With savage fury, she seized the chopping-axe and began to scratch down the paint, breaking the plaster on the walls. She tore up the floor-boards. She unscrewed the gas-jets, turned on the gas full force so as to blacken the white-painted ceiling. The night through she raged with the frenzy of destruction.
Utterly spent she flung herself on the lounge, but she could not close her eyes. Her nerves quivered. Her body ached, and she felt her soul ache there—inside her—like a thing killed that could not die.
The first grayness of dawn filtered through the air-shaft window of the kitchen. The room was faintly lighted, and as the rays of dawn got stronger and reached farther, one by one the things she had mutilated in the night started, as it were, into consciousness. She looked at her dish-closet, once precious, that she had scratched and defaced; the uprooted geranium-box on the window-sill; the marred walls. It was unbearable all this waste and desolation that stared at her. “Can it be I who done all this?” she asked herself. “What devil got boiling in me?”
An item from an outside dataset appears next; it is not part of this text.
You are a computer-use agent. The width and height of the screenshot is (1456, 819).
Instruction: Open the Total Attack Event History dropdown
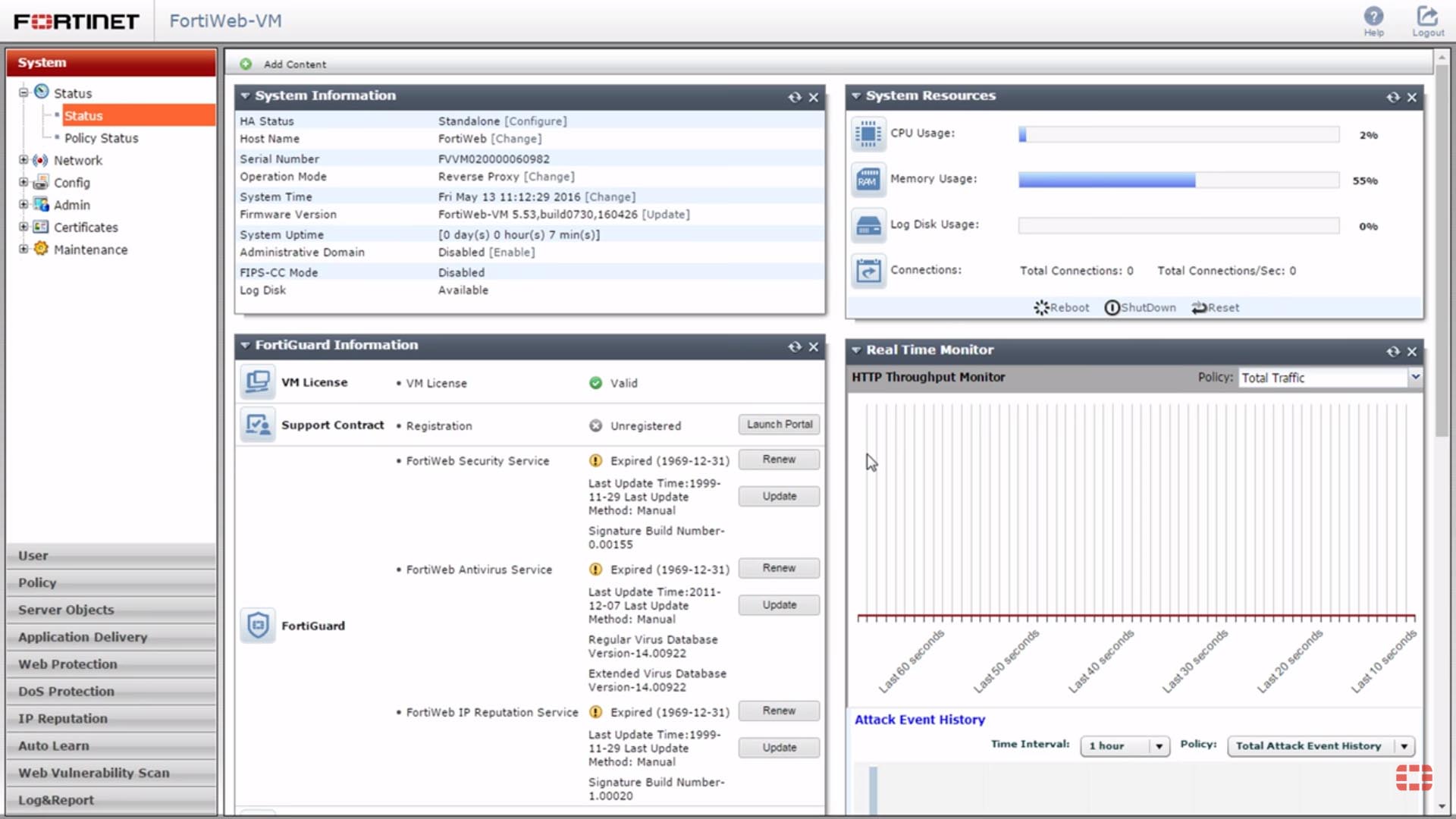point(1404,746)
What had she gained by her rage for vengeance? She had thought to spite the landlord, but it was her own soul she had killed. These walls that stared at her in their ruin were not just walls. They were animate—they throbbed with the pulse of her own flesh. For every inch of the broken plaster there was a scar on her heart. She had destroyed that which had taken her so many years of prayer and longing to build up. But this demolished beauty like her own soul, though killed, still quivered and ached with the unstilled pain of life. “Oi weh!” she moaned, swaying to and fro. “So much lost beautifulness—”
Private Abraham Safransky, with the look in his eyes and the swing of his shoulders of all the boys who come back from overseas, edged his way through the wet Delancey Street crowds with the skill of one born to these streets and the assurance of the United States Army. Fresh from the ship, with a twenty-four-hour leave stowed safely in his pocket, he hastened to see his people after nearly two years’ separation.
On Private Safransky’s left shoulder was the insignia of the Statue of Liberty. The three gold service stripes on his left arm and the two wound stripes of his right were supplemented by the Distinguished Service Medal on his left breast bestowed by the United States Government.
As he pictured his mother’s joy when he would surprise her in her spotless kitchen, the soldier broke into the double-quick.
All at once he stopped; on the sidewalk before their house was a heap of household things that seemed familiar and there on the curbstone a woman huddled, cowering, broken.—Good God—his mother! His own mother—and all their worldly belongings dumped there in the rain.